Old school scrub nurses work from 2 horizontal surfaces, a Mayo stand which is positioned just South of the surgical site and a back table that sits at the patient's feet at a right angle to the patient. Every scrub nurse likes to keep an organized Mayo stand with a minimal amount of instruments. When it's time to close all I kept on the Mayo stand was a pick-ups, needle holder, suture  and straight Mayo scissors. This can lead to the back table assuming the role of a dumping ground which got me  angry as a surgeon with a non-functioning suction. Here are some things to keep away from my back table or I will pinch your keister  with a sponge ring forceps. I am experienced with doing this without breaking sterile technique, so beware! I know from personal experience that sponge ring forceps can leave one heck of  a mark and the pain can give you something to really think about.

I don't like basins of water or solutions sloshing around on my back table. This is an OR, not a trout farm. Whatever happened to ring stands for basins of water? When I see photos of contemporary ORs the ring stands have disappeared. Where does all that unused OR  equipment wind up? Probably in the same place as sponge racks and table-side light stands. Bring back the ring stands and get that aquarium sized basin of water of your back table. It's a hazard every time you move or bump the back table. A wet back table is a contaminated back table.

Another thing I hate on my back table is oversize specimens. Trying to land a huge pandus or teratoma on my back table is like landing a 747 jumbo jetliner on an aircraft carrier. Don't do it. Big hunks or globs of tissue should be handed off to the circulator. If the circulator is busy and the surgeon insists on lobbing that Big Tuna of a specimen your way, just drop it in the kick basin. The crash/splat noise it makes when it hits the target will remind everyone not to pull this trick again. Think of that sound as resembling a church bell ringing in a slaughter house as that big side of beef is placed on a cutting table. It's a  very memorable sound like a newborn's first cry or the rales and rhonchi of a patient on his death bed; an acoustic experience that really sticks with you.

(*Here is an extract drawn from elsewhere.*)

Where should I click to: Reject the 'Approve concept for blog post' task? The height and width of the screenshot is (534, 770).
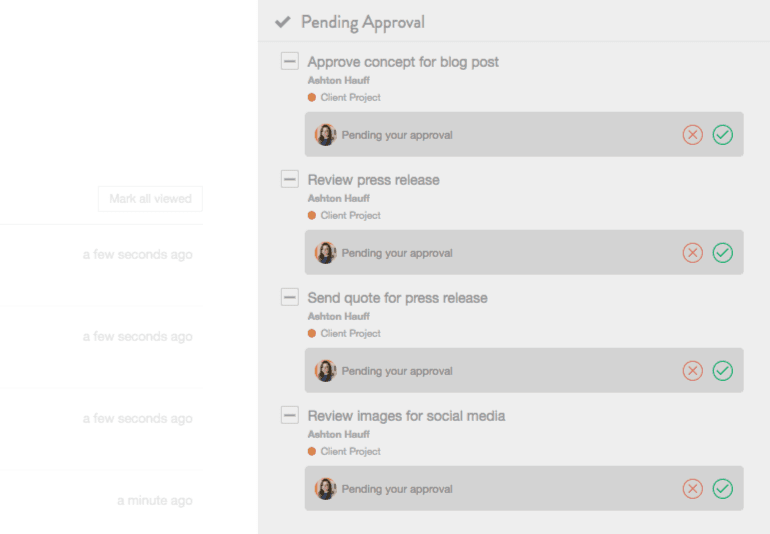click(x=692, y=135)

Kudos to the person who invented sterile operating room light handles. Surgeons are like patients in that the more they can meet their own needs, the better for all parties concerned. Savvy scrub nurses do not keep sterile light handle adjusters on their back table. Before you set out an instrument, take a couple of seconds to thread those sterile light handles in place. Get them off the back table.  When a surgeon bellows to the circulator for a lighting adjustment you can curtly reply, "The adjustment handles for the lights are sterile, monkey around with them at your leisure." Multiple adjustments of lighting on the same surgical site can be indicative of a poor prognosis. I wrote a post about unusual signs of a bad prognosis, I think it could be located by typing "Prognosis" in the search box. In the new year, I promise to figure out links!

Anything that has the potential to dangle over the edge of the back table does not belong there. Only the very top of any table is considered sterile. Get rid of that suction tubing and potential dangler early in the game to be on the safe side.

Here is something that I have had some painful encounters with. Loaded needle holders on the back table are a real danger to hurried hands. They will stab you right through that glove.  Why do bright, young whippersnapperns wear gloves when handling needles? Gloves provide no defense when it comes to needle sticks and dull tactile sensations. It is hard for oldsters like myself to make sense of healthcare today.

Enough of my foolishness. Thanks so much for indulging in my silliness and I hope the New Year brings you peace and fulfillment in all that you do.